WHAT THE TASK ASKS:
Go through the material line by line and copy each one with the word "computer".

SUPPLIED RECORDS:
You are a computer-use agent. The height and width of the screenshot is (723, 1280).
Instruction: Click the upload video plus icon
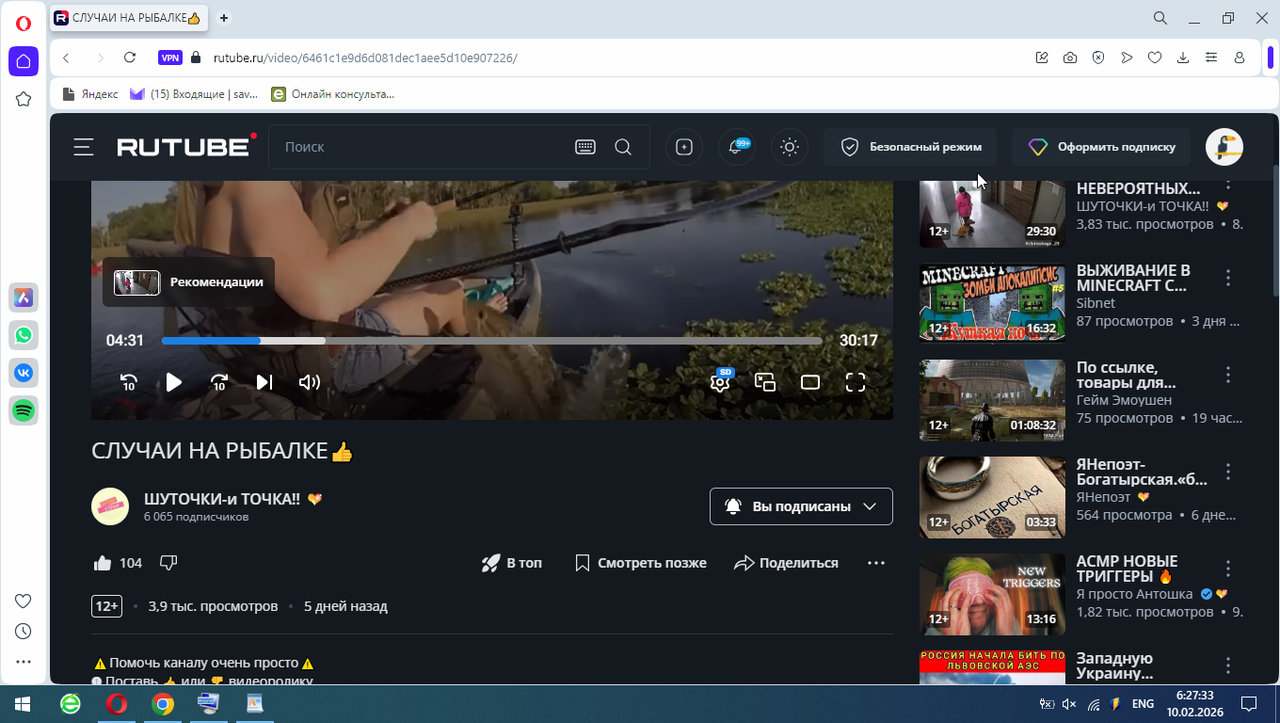pos(684,147)
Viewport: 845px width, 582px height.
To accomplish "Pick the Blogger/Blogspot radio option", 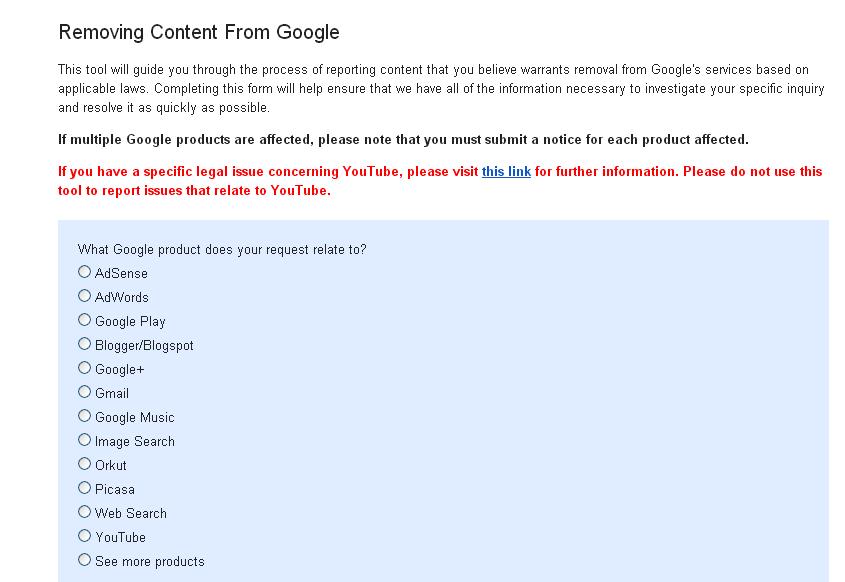I will [85, 344].
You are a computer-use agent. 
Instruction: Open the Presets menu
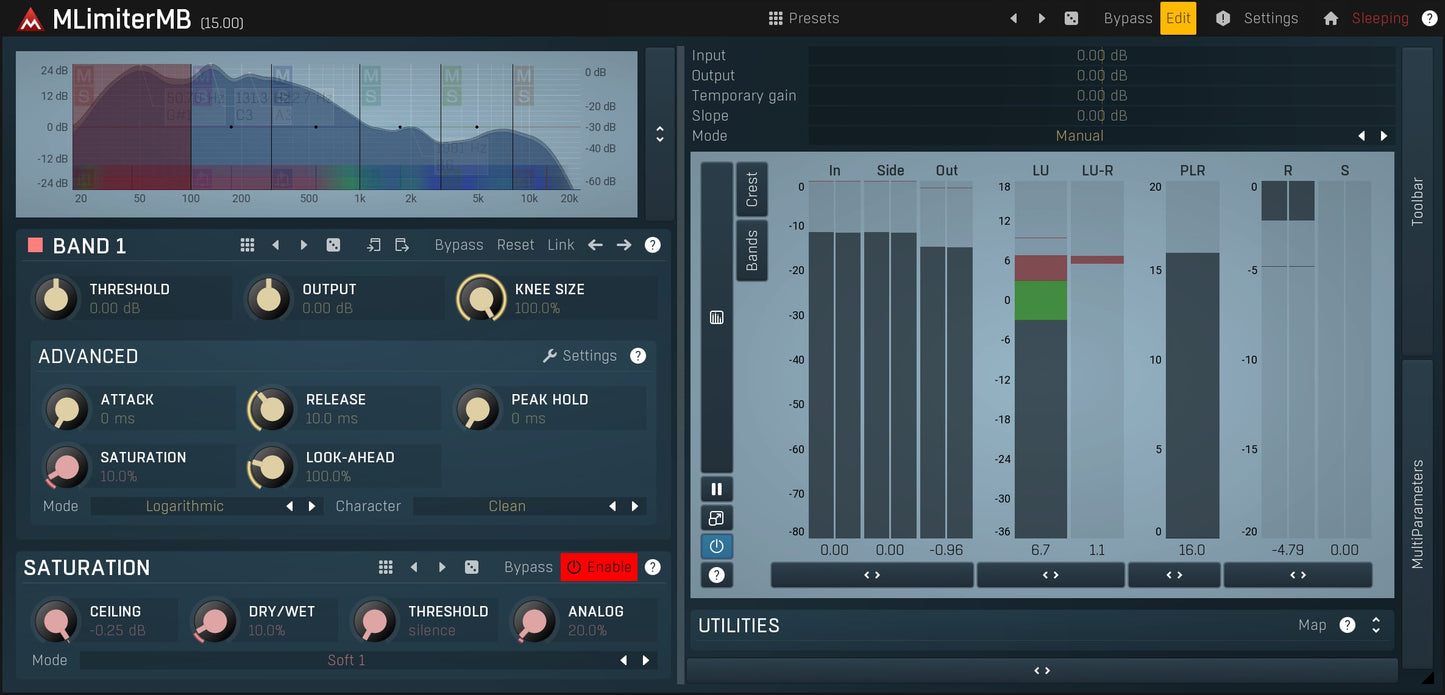[x=803, y=18]
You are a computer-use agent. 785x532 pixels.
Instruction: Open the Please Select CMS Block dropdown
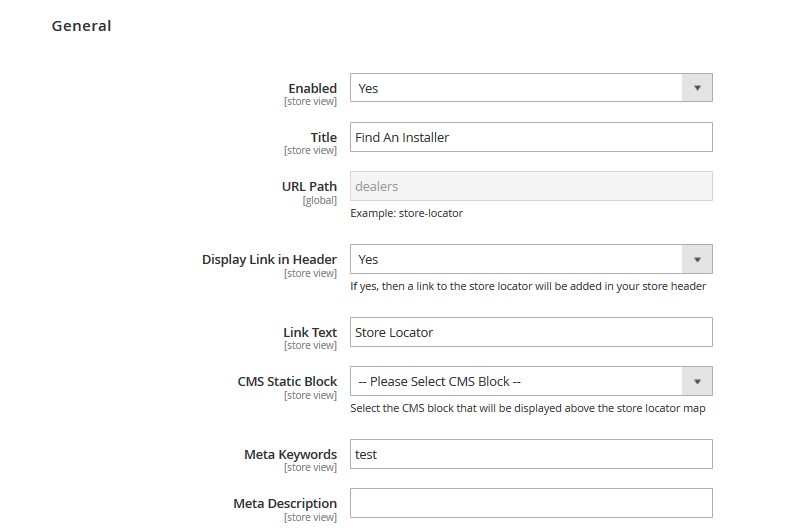531,381
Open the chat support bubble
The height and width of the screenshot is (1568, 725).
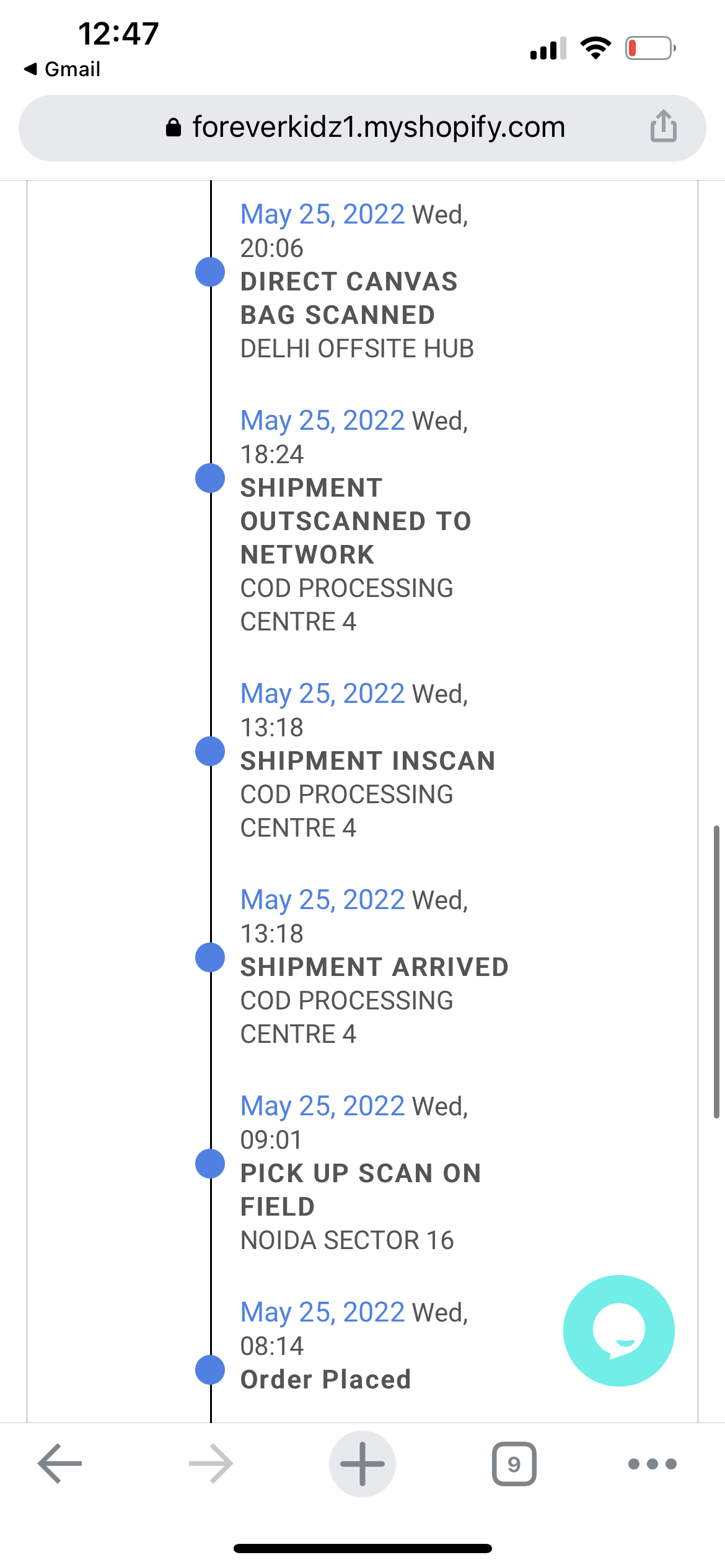coord(618,1330)
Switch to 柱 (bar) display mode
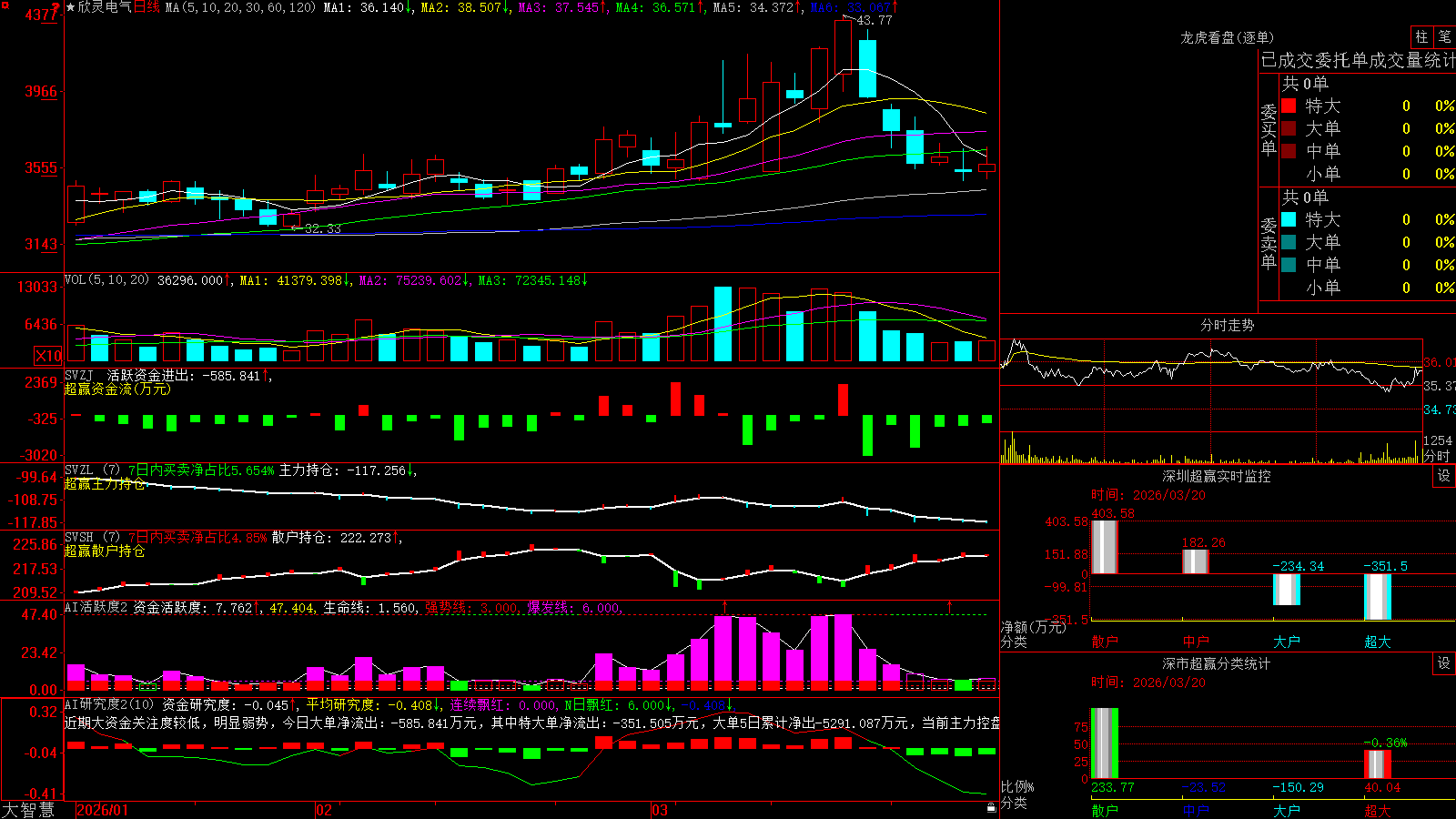 click(1421, 36)
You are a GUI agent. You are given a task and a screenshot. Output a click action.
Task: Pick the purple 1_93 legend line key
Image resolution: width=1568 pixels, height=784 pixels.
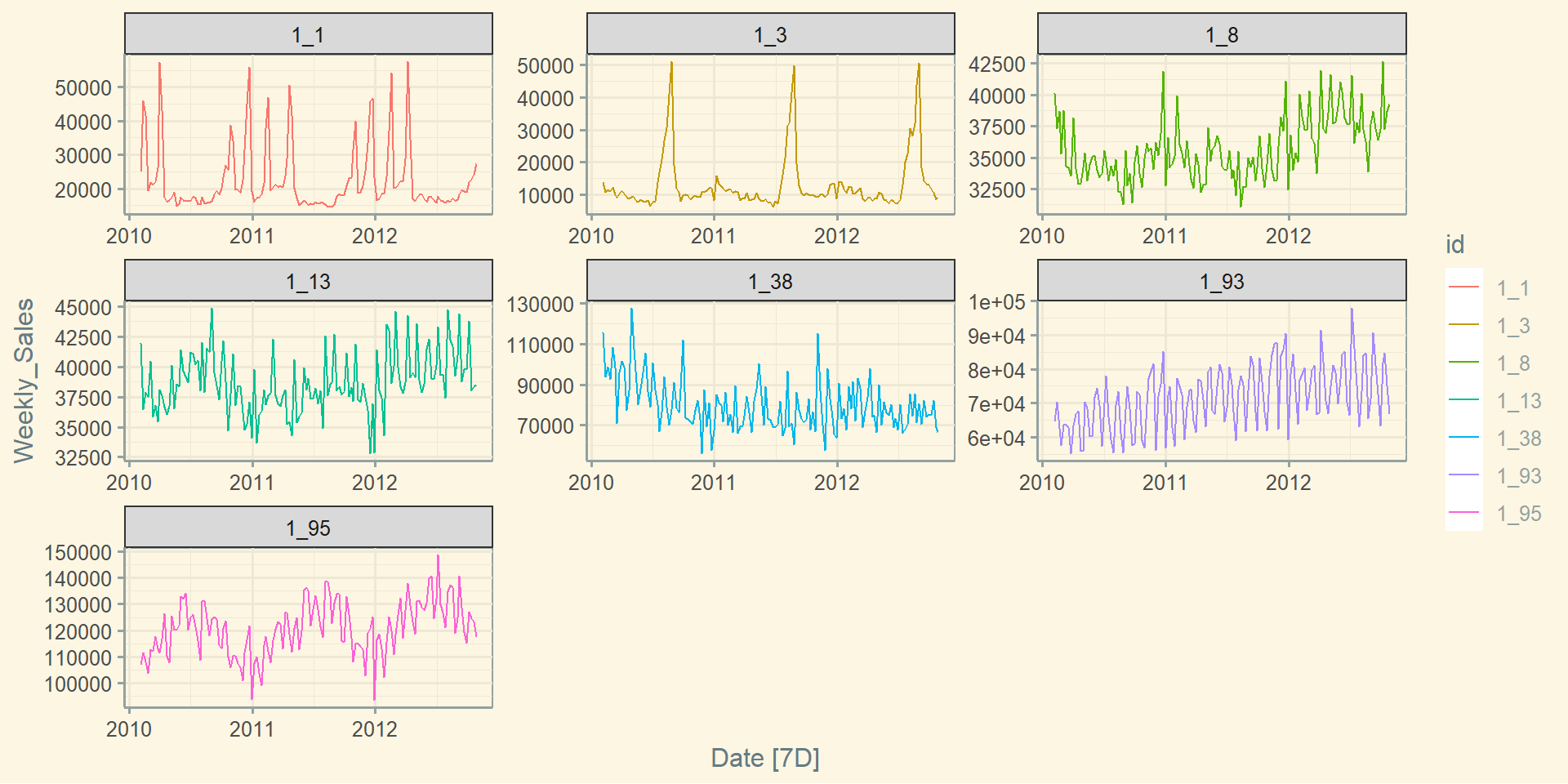point(1463,475)
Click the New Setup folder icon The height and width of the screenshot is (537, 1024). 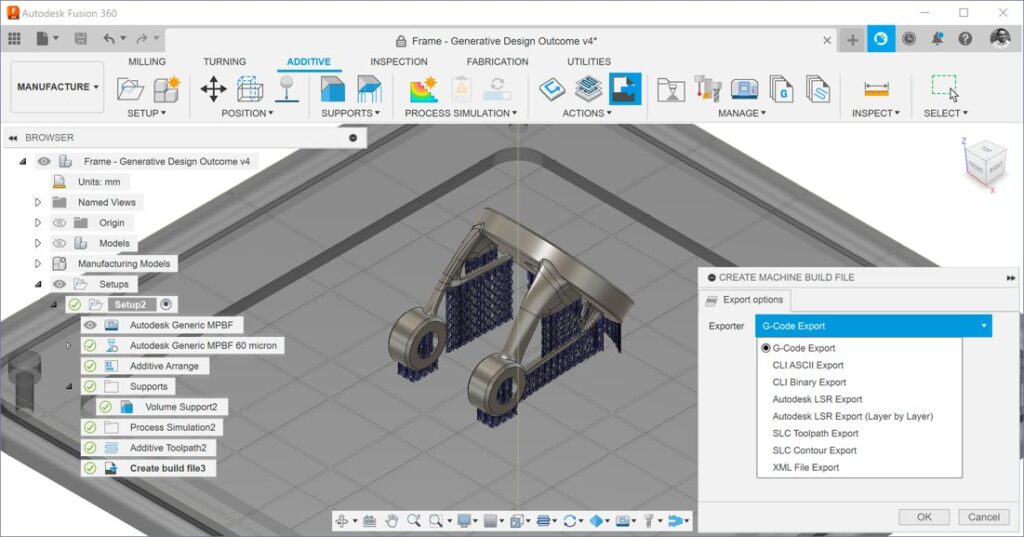[130, 89]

FINISHED EXERCISE:
You are a computer-use agent. The height and width of the screenshot is (723, 1280).
You are a computer-use agent. 
You are a computer-use agent. 785x532 pixels.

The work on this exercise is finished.